## To do
Retype the data exactly, leaving nothing out.

===============

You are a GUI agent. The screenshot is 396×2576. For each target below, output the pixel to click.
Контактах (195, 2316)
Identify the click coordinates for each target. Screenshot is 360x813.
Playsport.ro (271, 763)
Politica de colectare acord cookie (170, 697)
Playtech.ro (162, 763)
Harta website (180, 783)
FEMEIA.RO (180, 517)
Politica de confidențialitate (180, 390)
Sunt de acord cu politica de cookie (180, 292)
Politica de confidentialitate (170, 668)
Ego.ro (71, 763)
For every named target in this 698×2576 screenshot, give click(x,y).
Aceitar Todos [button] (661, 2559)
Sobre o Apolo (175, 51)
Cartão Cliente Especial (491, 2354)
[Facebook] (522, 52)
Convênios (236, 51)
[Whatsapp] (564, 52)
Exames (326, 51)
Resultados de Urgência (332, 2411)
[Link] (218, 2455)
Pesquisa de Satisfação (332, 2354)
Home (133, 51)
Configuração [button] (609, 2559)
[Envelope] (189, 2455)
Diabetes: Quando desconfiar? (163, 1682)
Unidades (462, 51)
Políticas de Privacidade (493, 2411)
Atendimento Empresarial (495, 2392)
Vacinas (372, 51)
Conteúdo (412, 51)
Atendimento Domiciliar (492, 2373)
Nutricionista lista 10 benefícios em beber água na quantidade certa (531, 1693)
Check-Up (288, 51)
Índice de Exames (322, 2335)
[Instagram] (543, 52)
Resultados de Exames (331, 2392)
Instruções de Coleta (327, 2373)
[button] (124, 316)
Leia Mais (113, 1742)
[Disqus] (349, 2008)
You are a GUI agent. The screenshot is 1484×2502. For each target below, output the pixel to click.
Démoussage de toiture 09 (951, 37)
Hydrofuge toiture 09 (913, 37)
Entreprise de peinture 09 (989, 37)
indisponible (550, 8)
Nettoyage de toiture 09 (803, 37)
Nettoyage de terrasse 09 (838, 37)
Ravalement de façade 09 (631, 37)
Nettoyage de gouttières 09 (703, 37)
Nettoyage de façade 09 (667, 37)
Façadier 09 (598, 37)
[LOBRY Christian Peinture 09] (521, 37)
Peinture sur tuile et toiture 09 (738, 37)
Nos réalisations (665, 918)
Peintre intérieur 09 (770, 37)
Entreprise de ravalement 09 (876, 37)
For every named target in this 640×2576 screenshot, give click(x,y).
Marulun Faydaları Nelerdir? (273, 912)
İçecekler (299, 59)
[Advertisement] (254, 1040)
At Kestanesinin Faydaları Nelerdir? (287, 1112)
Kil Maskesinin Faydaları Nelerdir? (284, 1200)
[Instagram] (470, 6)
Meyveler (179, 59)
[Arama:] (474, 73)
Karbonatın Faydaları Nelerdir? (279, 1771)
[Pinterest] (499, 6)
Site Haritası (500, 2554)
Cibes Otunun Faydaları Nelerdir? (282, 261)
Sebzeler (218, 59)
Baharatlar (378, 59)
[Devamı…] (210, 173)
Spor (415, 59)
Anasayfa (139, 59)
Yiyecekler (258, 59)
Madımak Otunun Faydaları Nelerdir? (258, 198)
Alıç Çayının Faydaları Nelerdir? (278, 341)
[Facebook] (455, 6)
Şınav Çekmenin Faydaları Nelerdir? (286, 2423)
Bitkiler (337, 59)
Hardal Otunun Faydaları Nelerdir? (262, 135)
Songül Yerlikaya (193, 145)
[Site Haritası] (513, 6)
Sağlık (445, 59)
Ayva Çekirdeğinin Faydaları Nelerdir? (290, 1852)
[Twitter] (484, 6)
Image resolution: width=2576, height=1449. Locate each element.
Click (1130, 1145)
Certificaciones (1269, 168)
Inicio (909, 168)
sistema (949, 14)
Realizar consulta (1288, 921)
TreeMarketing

===============

## Solved exercise
You are a GUI agent. The screenshot is 396×2576. For each target below, output the pixel to click.
Контактах (195, 2316)
Identify the click coordinates for each target. Screenshot is 360x813.
Playsport.ro (271, 763)
Politica de colectare acord cookie (170, 697)
Playtech.ro (162, 763)
Harta website (180, 783)
FEMEIA.RO (180, 517)
Politica de confidențialitate (180, 390)
Sunt de acord cu politica de cookie (180, 292)
Politica de confidentialitate (170, 668)
Ego.ro (71, 763)
For every named target in this 698×2576 screenshot, give click(x,y).
Aceitar Todos [button] (661, 2559)
Sobre o Apolo (175, 51)
Cartão Cliente Especial (491, 2354)
[Facebook] (522, 52)
Convênios (236, 51)
[Whatsapp] (564, 52)
Exames (326, 51)
Resultados de Urgência (332, 2411)
[Link] (218, 2455)
Pesquisa de Satisfação (332, 2354)
Home (133, 51)
Configuração [button] (609, 2559)
[Envelope] (189, 2455)
Diabetes: Quando desconfiar? (163, 1682)
Unidades (462, 51)
Políticas de Privacidade (493, 2411)
Atendimento Empresarial (495, 2392)
Vacinas (372, 51)
Conteúdo (412, 51)
Atendimento Domiciliar (492, 2373)
Nutricionista lista 10 benefícios em beber água na quantidade certa (531, 1693)
Check-Up (288, 51)
Índice de Exames (322, 2335)
[Instagram] (543, 52)
Resultados de Exames (331, 2392)
Instruções de Coleta (327, 2373)
[button] (124, 316)
Leia Mais (113, 1742)
[Disqus] (349, 2008)
You are a GUI agent. The screenshot is 1484×2502. For each target below, output the pixel to click.
Démoussage de toiture 09 (951, 37)
Hydrofuge toiture 09 (913, 37)
Entreprise de peinture 09 (989, 37)
indisponible (550, 8)
Nettoyage de toiture 09 (803, 37)
Nettoyage de terrasse 09 (838, 37)
Ravalement de façade 09 (631, 37)
Nettoyage de gouttières 09 (703, 37)
Nettoyage de façade 09 (667, 37)
Façadier 09 (598, 37)
[LOBRY Christian Peinture 09] (521, 37)
Peinture sur tuile et toiture 09 (738, 37)
Nos réalisations (665, 918)
Peintre intérieur 09 (770, 37)
Entreprise de ravalement 09 (876, 37)
For every named target in this 640×2576 screenshot, give click(x,y).
Marulun Faydaları Nelerdir? (273, 912)
İçecekler (299, 59)
[Advertisement] (254, 1040)
At Kestanesinin Faydaları Nelerdir? (287, 1112)
Kil Maskesinin Faydaları Nelerdir? (284, 1200)
[Instagram] (470, 6)
Meyveler (179, 59)
[Arama:] (474, 73)
Karbonatın Faydaları Nelerdir? (279, 1771)
[Pinterest] (499, 6)
Site Haritası (500, 2554)
Cibes Otunun Faydaları Nelerdir? (282, 261)
Sebzeler (218, 59)
Baharatlar (378, 59)
[Devamı…] (210, 173)
Spor (415, 59)
Anasayfa (139, 59)
Yiyecekler (258, 59)
Madımak Otunun Faydaları Nelerdir? (258, 198)
Alıç Çayının Faydaları Nelerdir? (278, 341)
[Facebook] (455, 6)
Şınav Çekmenin Faydaları Nelerdir? (286, 2423)
Bitkiler (337, 59)
Hardal Otunun Faydaları Nelerdir? (262, 135)
Songül Yerlikaya (193, 145)
[Site Haritası] (513, 6)
Sağlık (445, 59)
Ayva Çekirdeğinin Faydaları Nelerdir? (290, 1852)
[Twitter] (484, 6)
Image resolution: width=2576, height=1449. Locate each element.
Click (1130, 1145)
Certificaciones (1269, 168)
Inicio (909, 168)
sistema (949, 14)
Realizar consulta (1288, 921)
TreeMarketing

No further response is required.